Availability is the amount of time a device, service or other piece of IT infrastructure is usable — or if it’s available at all. Because availability, or system availability, identifies whether a system is operating normally and how effectively it can recover from a crash, attack or some other type of failure, availability is considered one of the most essential metrics in information technology management. It is a constant concern. After all, an entire business may not be able to operate if an essential piece of hardware or service is not available.
Any number of business processes and internal and external factors can impact availability, making it particularly difficult to achieve. Denial of service attacks, hardware and IT service failure and even natural disasters can all impact availability and extend the mean time to repair (MTTR). A problem on a third-party service provider’s shared cloud server can cascade downstream to impact another organization’s availability. And in any IT environment, numerous devices and services interact — and an issue with a single device or service can cause a wide-scale outage. For example, if a key database is corrupted, a critical web server may become unavailable, even if the underlying hardware, operating system and network have not been impacted.

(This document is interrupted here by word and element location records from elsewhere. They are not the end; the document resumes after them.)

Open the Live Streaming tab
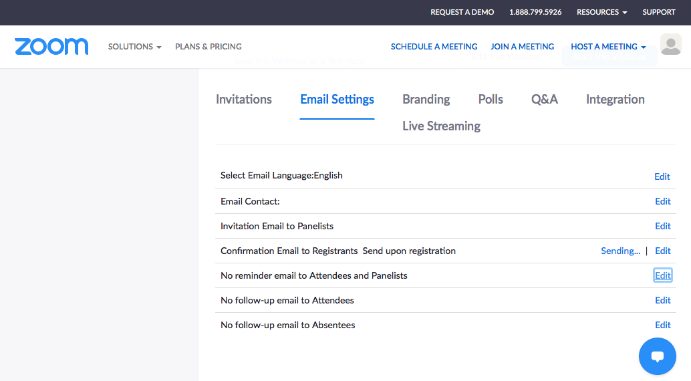Viewport: 691px width, 381px height. [441, 126]
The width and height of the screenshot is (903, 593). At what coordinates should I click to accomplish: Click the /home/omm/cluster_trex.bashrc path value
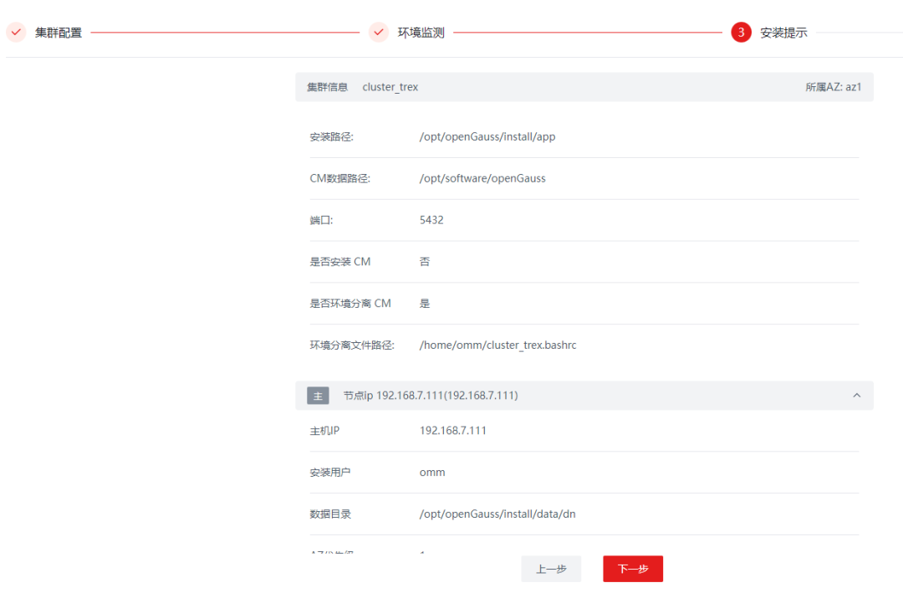pyautogui.click(x=497, y=345)
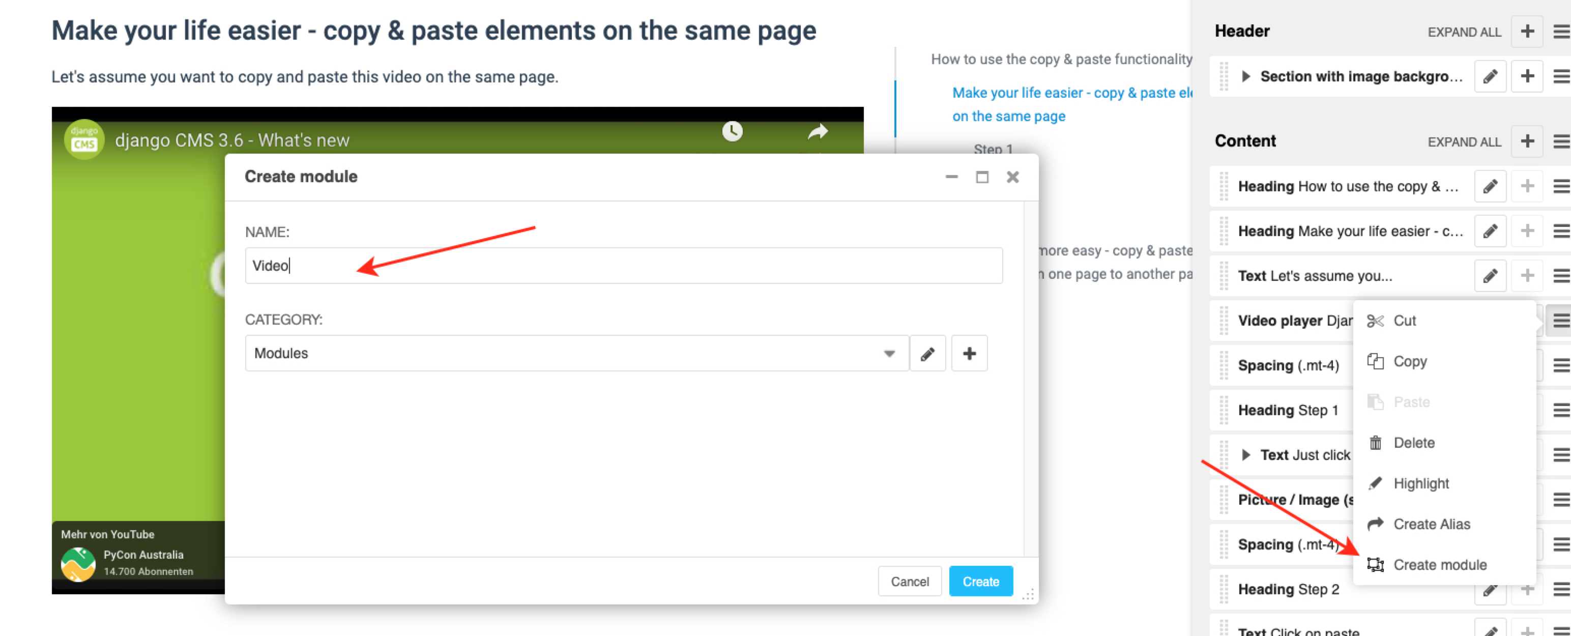Viewport: 1571px width, 636px height.
Task: Click the plus button in Header placeholder
Action: coord(1526,31)

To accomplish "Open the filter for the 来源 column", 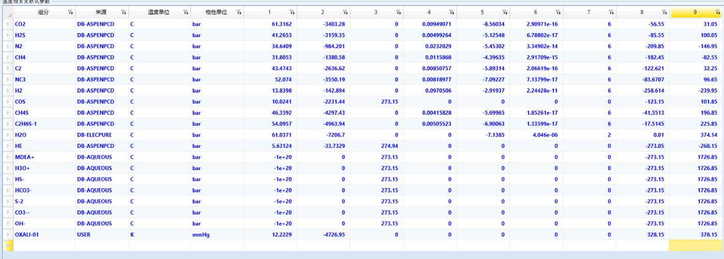I will (x=123, y=12).
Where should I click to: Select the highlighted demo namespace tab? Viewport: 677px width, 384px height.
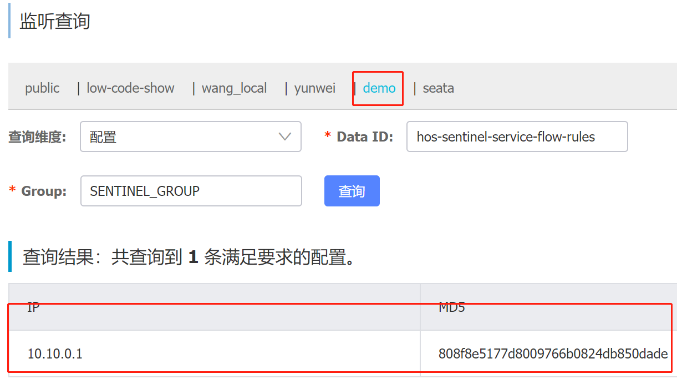point(379,88)
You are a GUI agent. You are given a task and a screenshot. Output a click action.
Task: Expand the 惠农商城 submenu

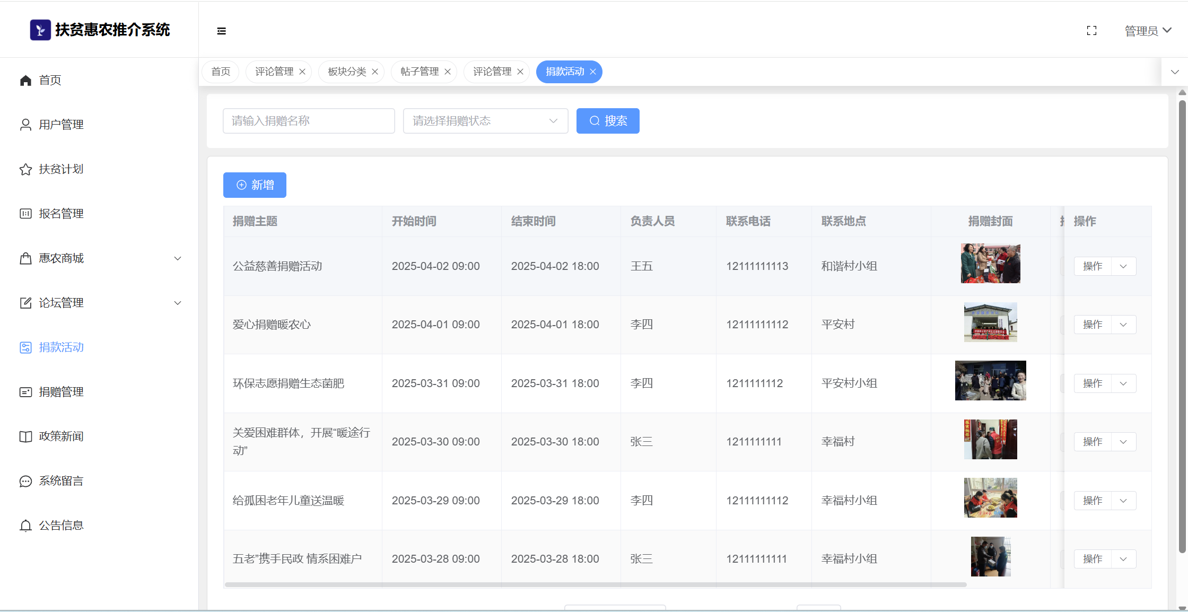[x=178, y=258]
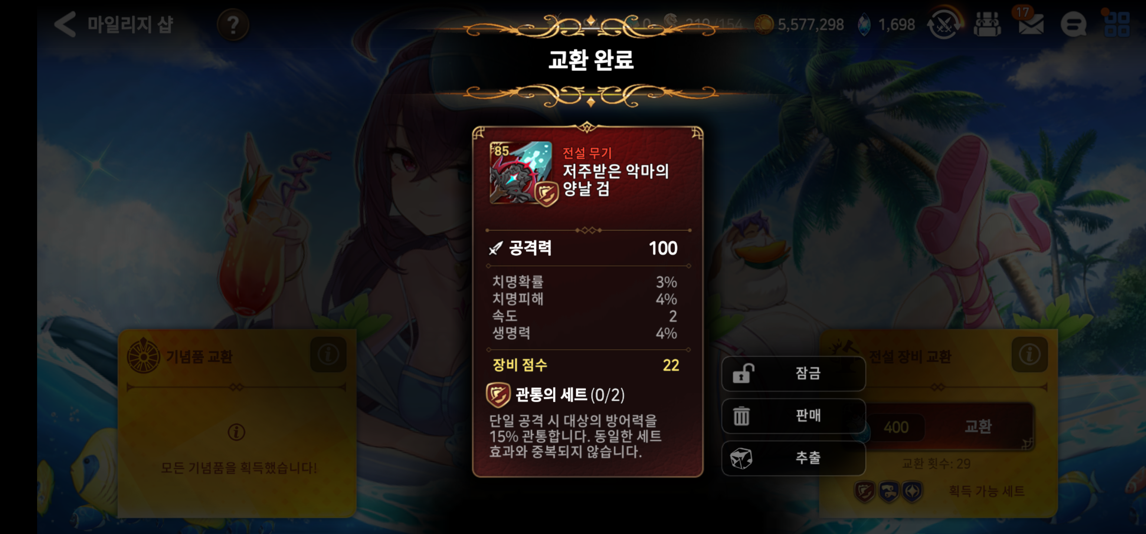The height and width of the screenshot is (534, 1146).
Task: Open the grid main menu icon
Action: [x=1117, y=24]
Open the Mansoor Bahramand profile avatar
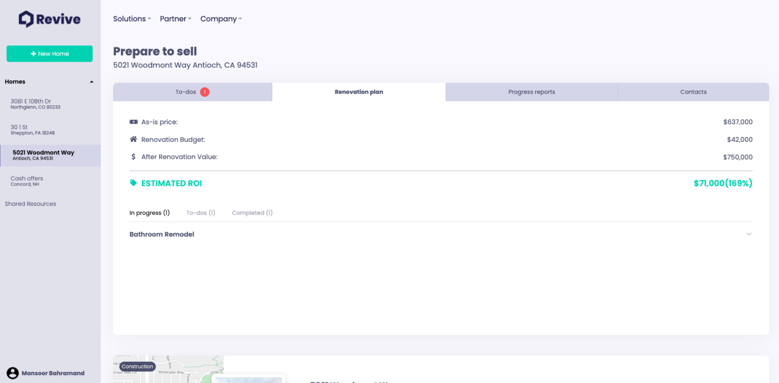This screenshot has width=779, height=383. pyautogui.click(x=13, y=373)
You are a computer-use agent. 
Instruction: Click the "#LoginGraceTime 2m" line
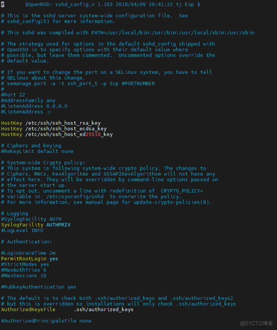coord(28,253)
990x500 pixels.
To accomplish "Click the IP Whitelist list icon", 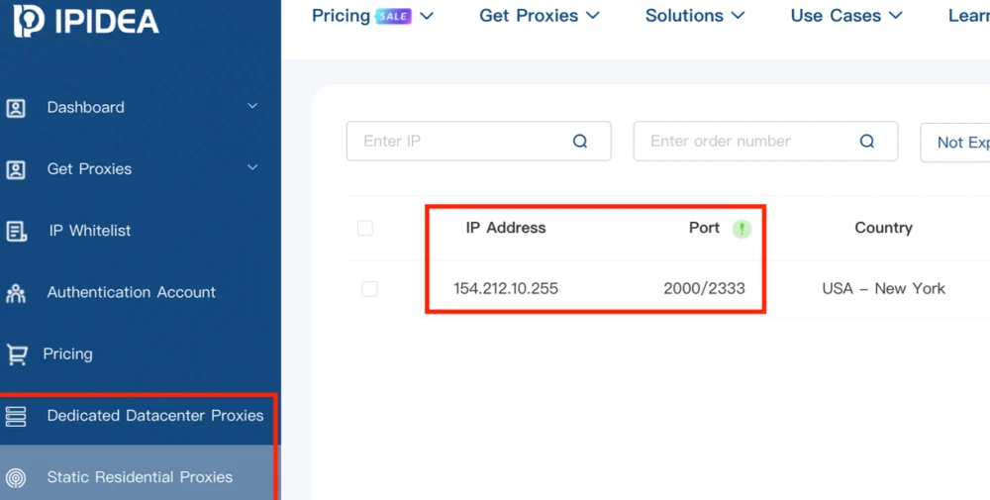I will (x=16, y=231).
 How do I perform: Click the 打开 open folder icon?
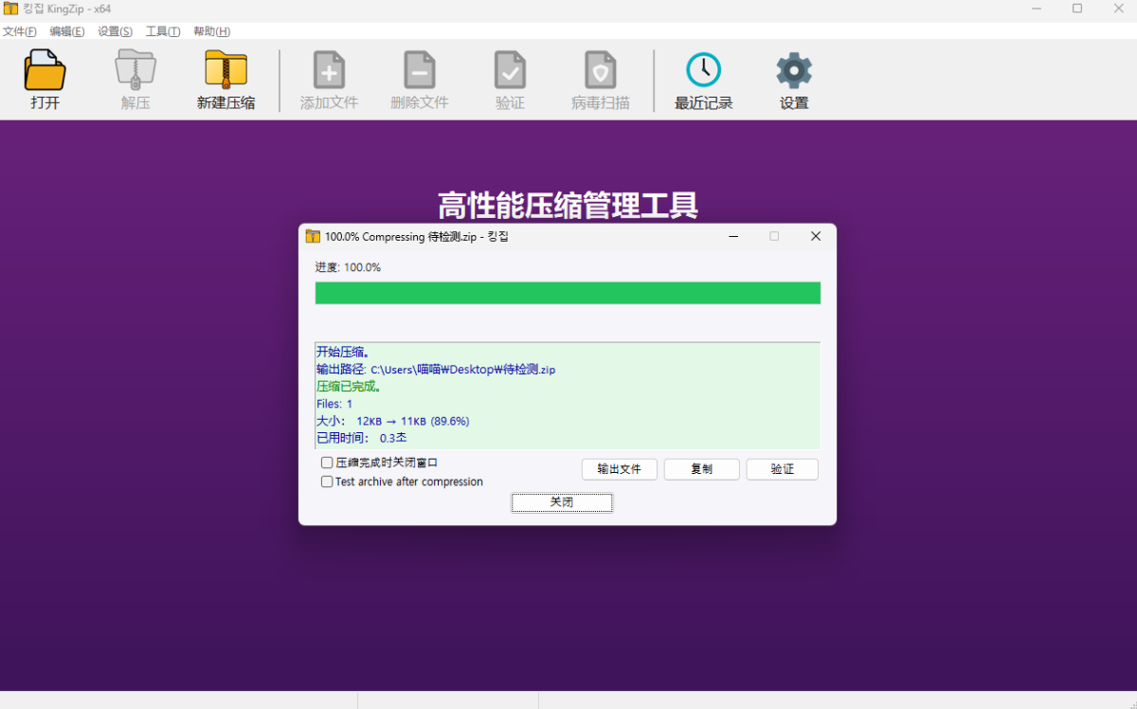[45, 71]
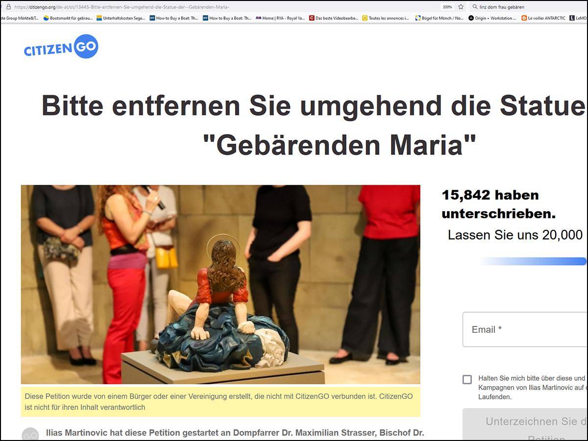Click the CitizenGO logo
Image resolution: width=588 pixels, height=441 pixels.
(61, 47)
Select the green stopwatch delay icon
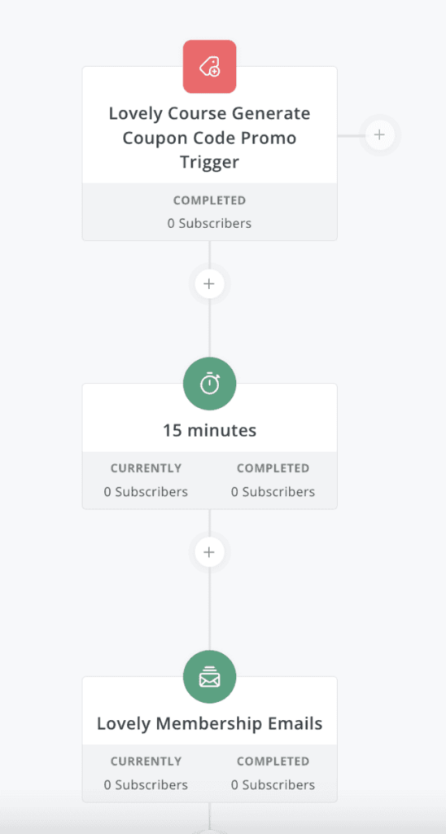The image size is (446, 834). point(209,384)
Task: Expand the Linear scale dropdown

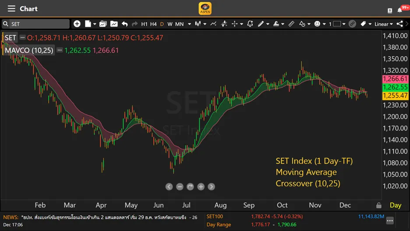Action: 384,24
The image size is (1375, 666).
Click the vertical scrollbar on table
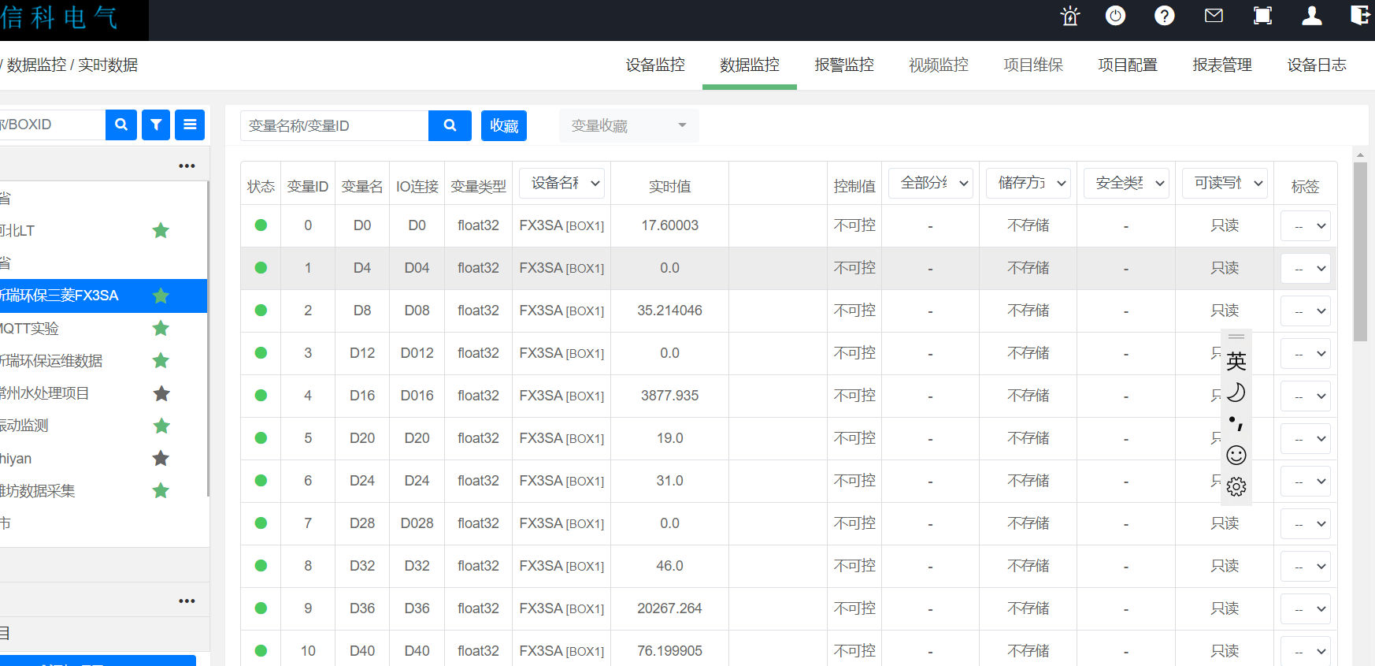tap(1360, 252)
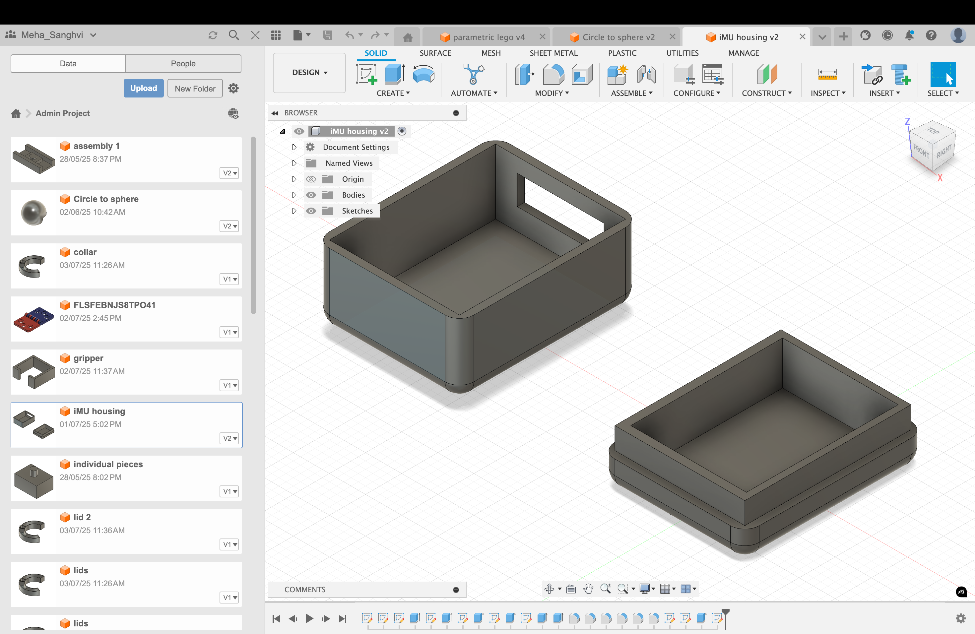Click the Offset Plane construct icon
Image resolution: width=975 pixels, height=634 pixels.
[767, 74]
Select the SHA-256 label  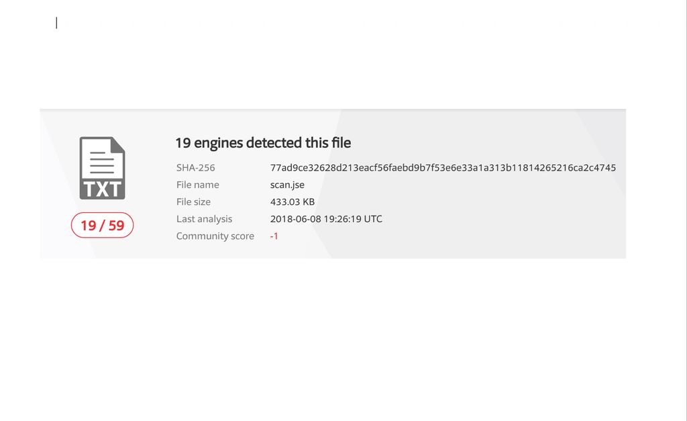tap(196, 168)

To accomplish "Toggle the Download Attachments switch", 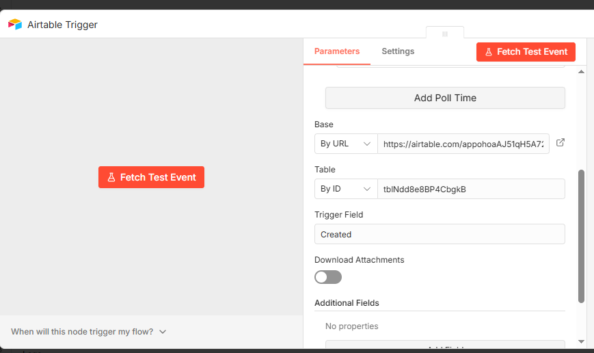I will click(x=328, y=277).
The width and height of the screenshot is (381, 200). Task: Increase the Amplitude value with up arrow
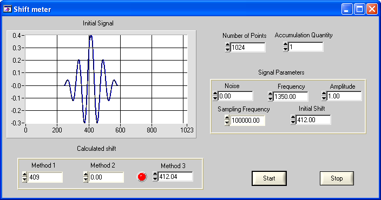(x=324, y=94)
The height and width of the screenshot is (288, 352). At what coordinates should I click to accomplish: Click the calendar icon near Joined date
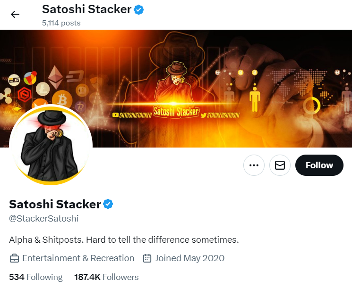point(147,258)
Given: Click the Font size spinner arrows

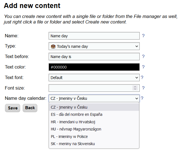Looking at the screenshot, I should click(x=135, y=88).
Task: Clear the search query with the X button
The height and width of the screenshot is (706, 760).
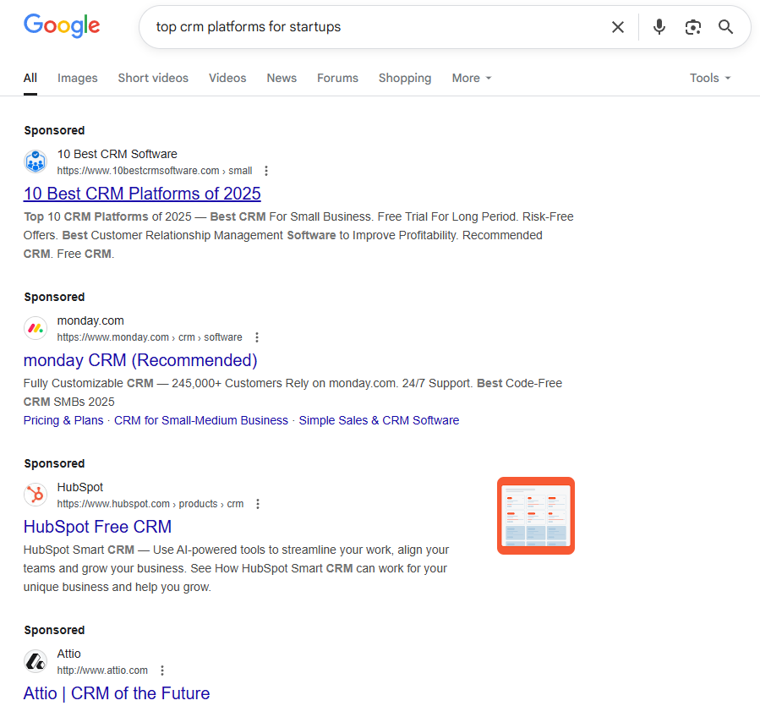Action: tap(618, 26)
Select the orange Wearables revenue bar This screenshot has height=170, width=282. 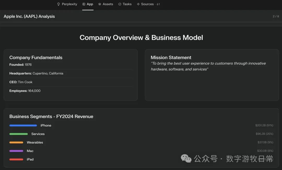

Availability is commonly represented as a percentage point metric, calculated as:
Availability = (Total Service Time) – (Downtime) / (Total Service Time)
This metric can also be represented as a specific measure of time. For example, if Server X has a stated availability (or a promised availability) of 99.999% (known in the industry as ‘five nines’) over the previous month, it has a maximum downtime of 26 seconds per month.
In this article, we’ll examine how enterprises can achieve high levels of availability in a variety of operating environments, as well as the benefits and costs of doing so.
Splunk IT Service Intelligence (ITSI) is an AIOps, analytics and IT management solution that helps teams predict incidents before they impact customers.
Using AI and machine learning, ITSI correlates data collected from monitoring sources and delivers a single live view of relevant IT and business services, reducing alert noise and proactively preventing outages.
High availability is achieved when a system has exceptional levels of availability — high levels of uptime, fault tolerance and resilience.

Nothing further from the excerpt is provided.